Text for analysis section start
AMA Wire

Wednesday, Sept. 5, 2012

This Week's News

AMA calls for revisions to Medicare's proposed fee schedule for 2013

AMA calls for revisions to Medicares proposed fee schedule for 2013

Key provisions of the proposed 2013 Medicare physician fee schedule must be modified to ease physicians' growing burden, the AMA urged the Centers for Medicare & Medicaid Services (CMS) in a comment letter submitted Tuesday.

The AMA commends CMS for proposing to pay for a variety of care coordination services but also presses the agency to make a number of key changes to the proposed rule, including:

  • Removing a proposal to reduce payment for certain procedures performed on the same day. The procedures in question are not commonly billed together.
  • Striking a proposal to pay certified registered nurse anesthetists for chronic pain management services. The AMA maintains that only physicians have the training and experience to manage the associated medical risks.
  • Allowing physicians in the Group Practice Reporting Option of the Physician Quality Reporting System (PQRS) also to report on measures to meet the program requirements as individuals.

Meantime, the proposed rule does act on earlier AMA recommendations, spelled out in a letter to CMS, to streamline converging penalty programs by making some allowances for physicians to avoid penalties if they meet requirements for other overlapping programs. Among these improvements are the following provisions:

  • Physicians who meet the PQRS requirements will be exempt from application of the so-called "value-based modifier" unless they volunteer to be in a pool for possible payment increases or deductions.
  • Physicians who seek administrative claims review can avoid penalties tied to the value-based modifier and the PQRS.
  • Individual physicians who successfully report on one PQRS measure or measures group will be able to avoid the PQRS penalty through new reporting options.
  • Physicians who attest to the electronic health record meaningful use program will be exempt from ePrescribing penalties.
  • An appeals process will be established for the ePrescribing program.

While the AMA has expressed its appreciation that CMS does not plan to apply the value-based modifier to individual physicians in the initial stage, the comment letter presses the agency to make a number of changes to increase the ability of physicians to succeed in the program.

The final rule is expected to be issued by Nov. 1.
Text for analysis section end
Data block section start
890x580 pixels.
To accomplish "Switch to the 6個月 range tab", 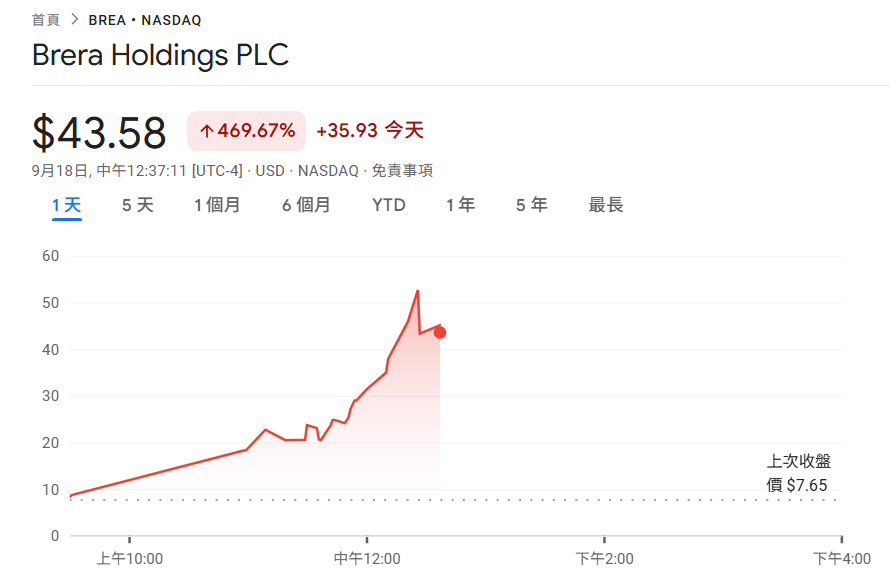I will point(306,205).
Data block section end
Work request: Can you copy out, word for word, the part of the AMA article above on the proposed 2013 Medicare fee schedule that opens with the words containing "AMA calls for revisions to Medicares" and closes with "letter submitted Tuesday."?

Solution to this exercise:
AMA calls for revisions to Medicares proposed fee schedule for 2013

Key provisions of the proposed 2013 Medicare physician fee schedule must be modified to ease physicians' growing burden, the AMA urged the Centers for Medicare & Medicaid Services (CMS) in a comment letter submitted Tuesday.